= Master of Archives and Records Administration =

Master of Archives and Records Administration (MARA) degree (known internationally as a Master of Archives and Records Management and a Master of Archival Studies) is a master's degree that prepares students for careers as archivists, records managers, digital curators, or information professionals. Coursework focuses on the lifecycle management of information, from creation through disposition, and emphasizes the intersection between records and information management and business process trends such as a data mining and knowledge management.

The degree prepares graduates to take the Certified Archivist examination administered by the Academy of Certified Archivists. Under an agreement with the Institute of Certified Records Managers, graduates of the MARA program receive credit for parts 1-5 of the 6-part Certified Records Manager examination administered by the Institute of Certified Records Managers. If they meet the work experience requirement, they may immediately request designation as a Certified Records Analyst (CRA) or apply for part 6 of the examination in order to achieve the designation of Certified Records Manager (CRM). Graduates may also choose to take the Information Governance Professional certification examination offered by the Association of Records Managers and Administrators (ARMA International). There is currently no accreditation program for the MARA degree.

== Schools ==
The MARA degree is offered in the United States by the San Jose State University School of Information. No other master's degree dedicated to archival studies and records management is available in the United States, although archives and records management specializations and certificates are available through several Master of Library Science and Master of History programs.
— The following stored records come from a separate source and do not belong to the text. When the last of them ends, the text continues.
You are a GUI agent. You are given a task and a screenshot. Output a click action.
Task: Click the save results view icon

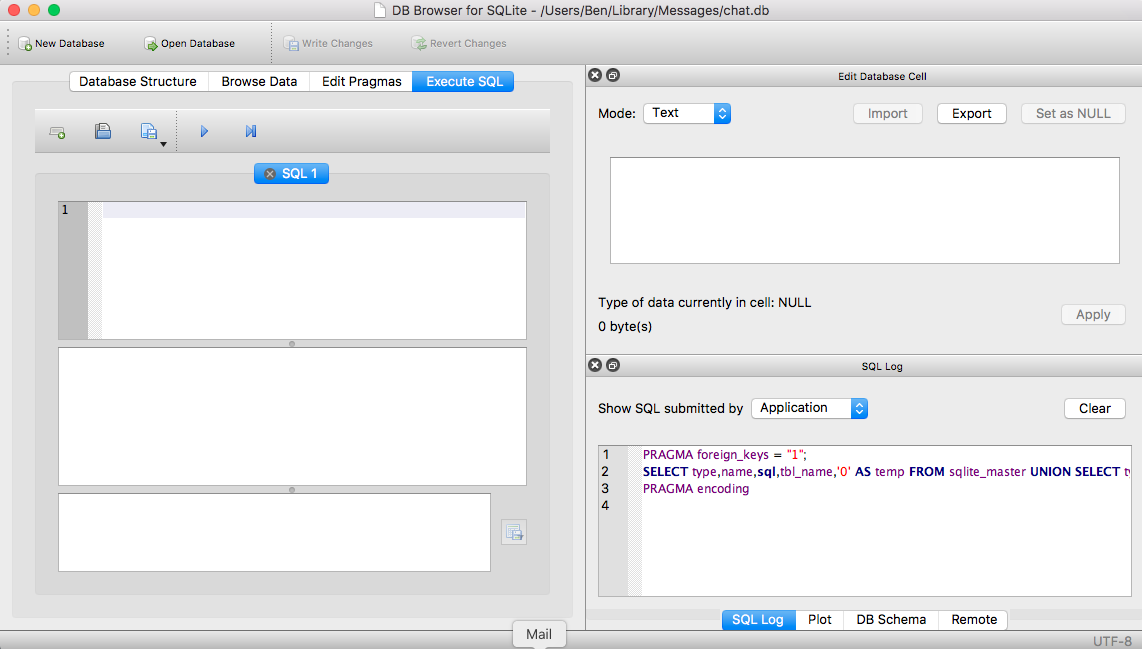tap(514, 532)
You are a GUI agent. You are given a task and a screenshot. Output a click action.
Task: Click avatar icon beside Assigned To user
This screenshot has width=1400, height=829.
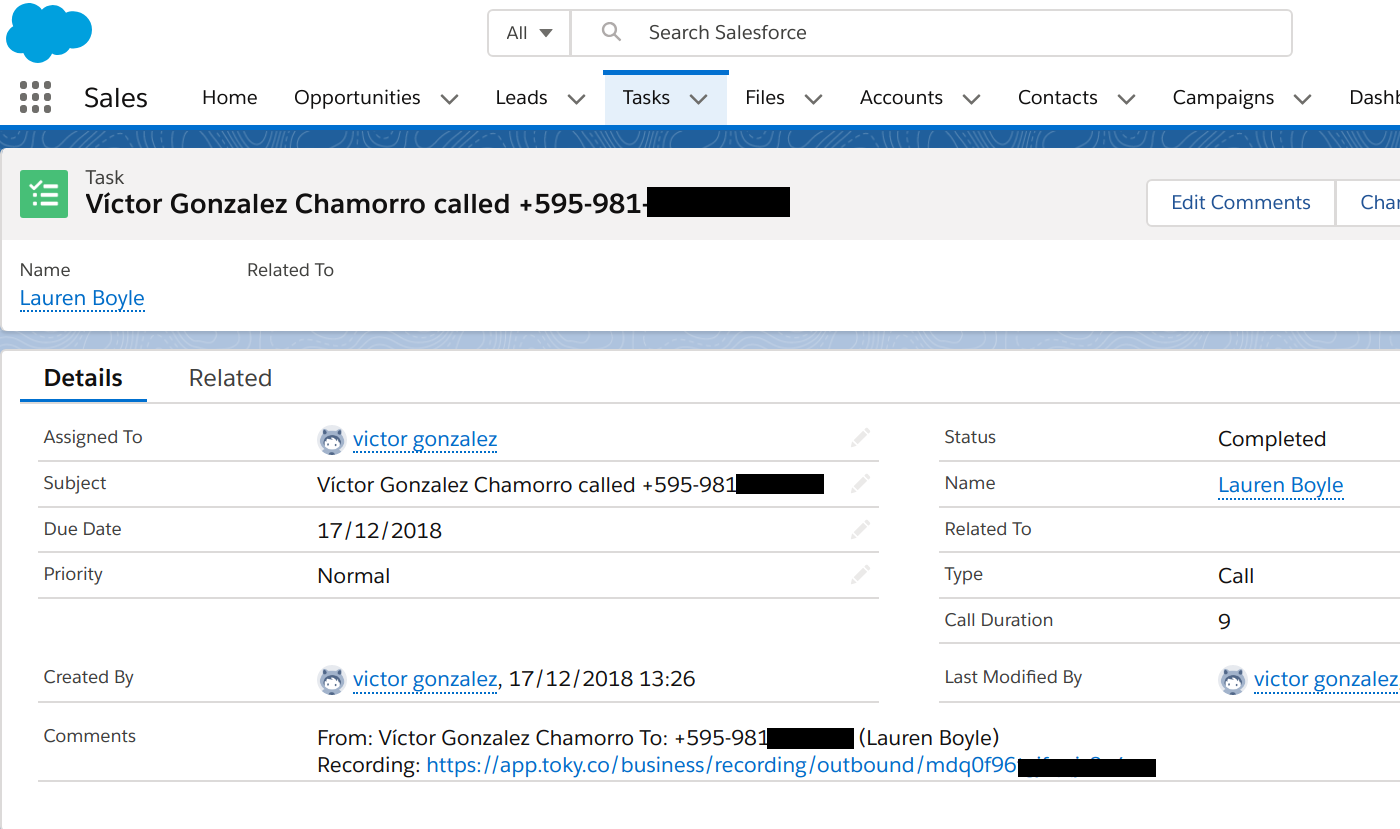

Internationally, the Master of Archives and Records Management (MARM) degree is offered by the University of Botswana, the University of Liverpool, the University of Dundee, the University of West Indies, and the University College of Dublin. The Society of American Archivists (SAA) and ARMA International do not endorse any academic programs, but do maintain directory listings of archival and records management education. Both the SAA and the ARMA International provide guidance for the development of graduate archival programs and records management courses, respectively.